= Enterohepatic circulation =

Circulation of substances in the human digestive system

Enterohepatic circulation of drugs.

Enterohepatic circulation is the circulation of biliary acids, bilirubin, drugs or other substances from the liver to the bile, followed by entry into the small intestine, absorption by the enterocyte and transport back to the liver. Enterohepatic circulation is an especially important concept in the field of toxicology as many lipophilic xenobiotics undergo this process causing repeated liver damage.

==Biliary acids==
===The circuit===
Hepatocytes metabolize cholesterol to cholic acid and chenodeoxycholic acid. These lipid-soluble bile acids are conjugated (reversibly attached) mainly to glycine or taurine molecules to form water soluble primary conjugated bile acids, sometimes called "bile salts". These bile acids travel to the gall bladder during the interdigestive phase for storage and to the descending part of the duodenum via the common bile duct through the major duodenal
papilla during digestion. 95% of the bile acids which are delivered to the duodenum will be recycled by the enterohepatic circulation.

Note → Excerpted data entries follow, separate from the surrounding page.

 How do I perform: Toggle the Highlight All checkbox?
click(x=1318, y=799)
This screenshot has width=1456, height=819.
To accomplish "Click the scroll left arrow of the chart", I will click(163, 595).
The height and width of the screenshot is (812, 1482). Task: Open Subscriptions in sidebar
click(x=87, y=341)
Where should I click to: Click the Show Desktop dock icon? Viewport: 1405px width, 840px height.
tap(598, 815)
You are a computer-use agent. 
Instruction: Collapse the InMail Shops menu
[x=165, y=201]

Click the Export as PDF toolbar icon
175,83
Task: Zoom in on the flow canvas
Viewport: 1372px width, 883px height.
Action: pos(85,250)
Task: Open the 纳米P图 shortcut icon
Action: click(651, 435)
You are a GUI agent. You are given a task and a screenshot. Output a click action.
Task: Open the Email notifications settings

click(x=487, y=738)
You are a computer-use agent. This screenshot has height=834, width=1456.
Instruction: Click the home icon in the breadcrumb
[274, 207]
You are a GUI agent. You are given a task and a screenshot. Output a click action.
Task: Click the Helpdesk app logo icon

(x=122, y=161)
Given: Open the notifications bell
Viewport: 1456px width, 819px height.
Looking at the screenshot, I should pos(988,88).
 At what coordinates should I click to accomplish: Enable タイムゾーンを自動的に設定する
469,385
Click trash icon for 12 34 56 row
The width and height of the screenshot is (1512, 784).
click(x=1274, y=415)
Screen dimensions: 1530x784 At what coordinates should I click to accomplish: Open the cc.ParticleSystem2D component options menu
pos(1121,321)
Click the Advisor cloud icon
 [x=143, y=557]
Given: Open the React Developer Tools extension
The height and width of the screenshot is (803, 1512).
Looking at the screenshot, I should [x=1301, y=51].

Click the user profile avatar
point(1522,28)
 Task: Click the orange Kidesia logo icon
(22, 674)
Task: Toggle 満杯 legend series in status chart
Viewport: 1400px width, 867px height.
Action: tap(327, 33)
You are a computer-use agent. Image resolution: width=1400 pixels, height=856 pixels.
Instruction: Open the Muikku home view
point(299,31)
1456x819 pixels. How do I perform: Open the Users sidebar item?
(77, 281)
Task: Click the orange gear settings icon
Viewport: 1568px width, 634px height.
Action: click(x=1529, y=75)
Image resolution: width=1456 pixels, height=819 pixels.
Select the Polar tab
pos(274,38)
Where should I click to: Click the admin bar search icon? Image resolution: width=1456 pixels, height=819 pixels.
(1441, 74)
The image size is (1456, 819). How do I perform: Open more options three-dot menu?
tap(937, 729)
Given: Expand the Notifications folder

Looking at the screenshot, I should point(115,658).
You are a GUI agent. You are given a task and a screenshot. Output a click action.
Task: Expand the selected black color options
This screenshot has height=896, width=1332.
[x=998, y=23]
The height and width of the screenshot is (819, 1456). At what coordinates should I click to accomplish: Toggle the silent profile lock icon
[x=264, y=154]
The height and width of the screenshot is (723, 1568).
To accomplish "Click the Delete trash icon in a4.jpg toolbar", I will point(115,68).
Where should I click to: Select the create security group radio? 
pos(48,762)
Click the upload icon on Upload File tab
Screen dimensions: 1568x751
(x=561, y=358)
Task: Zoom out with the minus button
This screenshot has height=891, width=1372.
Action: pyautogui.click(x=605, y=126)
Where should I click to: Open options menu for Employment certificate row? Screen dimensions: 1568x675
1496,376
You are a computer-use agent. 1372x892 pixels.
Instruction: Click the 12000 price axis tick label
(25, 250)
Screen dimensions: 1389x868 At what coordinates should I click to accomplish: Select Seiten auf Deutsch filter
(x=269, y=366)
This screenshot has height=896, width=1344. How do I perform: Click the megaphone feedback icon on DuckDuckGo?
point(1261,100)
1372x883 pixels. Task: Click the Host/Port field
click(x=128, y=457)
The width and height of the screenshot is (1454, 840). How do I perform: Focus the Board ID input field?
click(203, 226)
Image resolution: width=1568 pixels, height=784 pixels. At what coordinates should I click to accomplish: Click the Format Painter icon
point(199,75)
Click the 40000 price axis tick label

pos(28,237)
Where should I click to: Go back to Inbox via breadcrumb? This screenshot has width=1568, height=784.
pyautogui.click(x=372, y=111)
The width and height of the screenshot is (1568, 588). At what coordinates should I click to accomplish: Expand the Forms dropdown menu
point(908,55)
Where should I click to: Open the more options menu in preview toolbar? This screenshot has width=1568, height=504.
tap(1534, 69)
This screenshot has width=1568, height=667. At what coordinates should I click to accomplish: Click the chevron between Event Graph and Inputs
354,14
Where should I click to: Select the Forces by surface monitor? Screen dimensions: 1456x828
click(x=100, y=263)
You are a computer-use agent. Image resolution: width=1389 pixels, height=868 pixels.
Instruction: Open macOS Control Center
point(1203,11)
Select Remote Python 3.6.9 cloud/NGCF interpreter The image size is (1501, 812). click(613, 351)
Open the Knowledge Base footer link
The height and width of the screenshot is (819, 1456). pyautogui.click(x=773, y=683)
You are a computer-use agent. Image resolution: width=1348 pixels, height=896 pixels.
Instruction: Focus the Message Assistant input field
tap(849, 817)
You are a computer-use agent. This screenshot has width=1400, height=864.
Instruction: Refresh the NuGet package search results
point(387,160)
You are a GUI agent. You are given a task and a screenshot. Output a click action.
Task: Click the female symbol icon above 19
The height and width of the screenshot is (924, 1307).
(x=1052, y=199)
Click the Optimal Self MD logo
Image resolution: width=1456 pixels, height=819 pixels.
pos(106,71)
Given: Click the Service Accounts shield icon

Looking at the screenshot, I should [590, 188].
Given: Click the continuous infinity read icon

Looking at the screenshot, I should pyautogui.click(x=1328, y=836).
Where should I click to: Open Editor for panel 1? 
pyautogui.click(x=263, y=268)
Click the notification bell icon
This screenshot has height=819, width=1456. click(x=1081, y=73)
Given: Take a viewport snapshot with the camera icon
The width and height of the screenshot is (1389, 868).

Due to the pH of the small intestine, most of the bile acids are ionized and mostly occur as their sodium salts which are then called “primary conjugated bile salts.” In the lower small intestine and colon, bacteria dehydroxylate some of the primary bile salts to form secondary conjugated bile salts (which are still water-soluble). Along the proximal and distal ileum, these conjugated primary bile salts are reabsorbed actively into hepatic portal circulation. Bacteria deconjugate some of the primary and secondary conjugated bile salts back to lipid-soluble bile acids, which are passively absorbed into hepatic portal circulation. Finally, the conjugated bile acids which remained un-ionized conjugated bile acids are passively absorbed.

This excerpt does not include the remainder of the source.